EXCERPT

..............................

Wednesday 16 January 2019

'Yes, there's a chance I could die, but we're fighters. And we'll fight this'

After a string of traumatic life events, Vicky Phelan's strength has effected great change, writes Maeve Sheehan

STRENGTH: Vicky Phelan with her husband Jim and children Amelia and Darragh. Photo: Fergal Phillips
STRENGTH: Vicky Phelan with her husband Jim and children Amelia and Darragh. Photo: Fergal Phillips
Maeve Sheehan

Maeve Sheehan

Vicky Phelan's little girl Amelia knows all about survival. She was diagnosed with congenital toxoplasmosis weeks before she was born and four years ago suffered serious injuries in an accidental fire at their home. She is now 12 and doing just fine, according to her mum.

When Vicky read a moving statement on the steps of the Four Courts last week about her terminal cancer and the failure to detect it, she choked back tears as she said she hoped that clinical trials would keep her alive to spend more time with her children. Her powerful words resonated with the nation, with the great and the good, and have already effected political change. But the most poignant impact of Vicky's words was on Amelia.

"Well, we had a conversation only yesterday [Thursday] because she had seen my statement and she got very upset over that, because I was upset. I mean, your children don't like to see you upset," says Vicky.

"'Mammy, you were even talking about you dying,' she said. 'You always said that the papers were only sensationalising...' - I had to explain to her about sensationalism, with all the headlines - '...but you could die'.

"'Yeah, there is a chance that I could die, but me and you, we're both fighters,' I said."

..............................

STUDY MATERIAL
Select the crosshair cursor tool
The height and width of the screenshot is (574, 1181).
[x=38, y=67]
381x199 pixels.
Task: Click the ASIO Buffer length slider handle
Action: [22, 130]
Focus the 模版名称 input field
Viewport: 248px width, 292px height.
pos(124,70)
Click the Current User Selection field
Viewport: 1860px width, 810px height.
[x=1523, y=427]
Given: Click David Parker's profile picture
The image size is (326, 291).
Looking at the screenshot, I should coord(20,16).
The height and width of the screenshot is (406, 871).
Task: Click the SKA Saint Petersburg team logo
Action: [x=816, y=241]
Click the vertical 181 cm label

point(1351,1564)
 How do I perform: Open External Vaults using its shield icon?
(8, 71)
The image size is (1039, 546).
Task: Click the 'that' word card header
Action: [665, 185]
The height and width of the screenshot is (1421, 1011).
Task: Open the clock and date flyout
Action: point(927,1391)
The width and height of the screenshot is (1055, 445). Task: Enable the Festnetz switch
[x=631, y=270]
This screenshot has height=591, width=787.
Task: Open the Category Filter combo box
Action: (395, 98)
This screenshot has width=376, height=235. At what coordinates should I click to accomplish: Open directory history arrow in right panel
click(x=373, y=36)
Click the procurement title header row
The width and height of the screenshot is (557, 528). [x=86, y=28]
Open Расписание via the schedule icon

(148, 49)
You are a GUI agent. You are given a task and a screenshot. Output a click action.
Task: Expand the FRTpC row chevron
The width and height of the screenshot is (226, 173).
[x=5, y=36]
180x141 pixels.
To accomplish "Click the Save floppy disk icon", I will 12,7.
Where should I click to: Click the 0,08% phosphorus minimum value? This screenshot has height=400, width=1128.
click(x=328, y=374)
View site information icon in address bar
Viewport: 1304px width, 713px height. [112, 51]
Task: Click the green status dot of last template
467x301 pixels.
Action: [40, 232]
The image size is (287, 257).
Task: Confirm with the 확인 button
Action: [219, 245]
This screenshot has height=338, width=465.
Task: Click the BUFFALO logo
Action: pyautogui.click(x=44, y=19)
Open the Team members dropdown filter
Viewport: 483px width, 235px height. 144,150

..............................

ACTIVITIES
A) Transcribe the part of the article about Vicky Phelan that opens with the words containing "Wednesday 16 January" and closes with "to her mum.".
B) Summarize the article about Vicky Phelan in two sentences.

RESPONSES BY TASK
A)
Wednesday 16 January 2019

'Yes, there's a chance I could die, but we're fighters. And we'll fight this'

After a string of traumatic life events, Vicky Phelan's strength has effected great change, writes Maeve Sheehan

STRENGTH: Vicky Phelan with her husband Jim and children Amelia and Darragh. Photo: Fergal Phillips
STRENGTH: Vicky Phelan with her husband Jim and children Amelia and Darragh. Photo: Fergal Phillips
Maeve Sheehan

Maeve Sheehan

Vicky Phelan's little girl Amelia knows all about survival. She was diagnosed with congenital toxoplasmosis weeks before she was born and four years ago suffered serious injuries in an accidental fire at their home. She is now 12 and doing just fine, according to her mum.

B) Vicky Phelan read a statement on the steps of the Four Courts about her terminal cancer and the failure to detect it, and her words resonated with the nation and have already effected political change. Her 12-year-old daughter Amelia, who was diagnosed with congenital toxoplasmosis before birth and seriously injured in an accidental fire at home, was upset by the statement, and Vicky told her there is a chance she could die but that they are both fighters.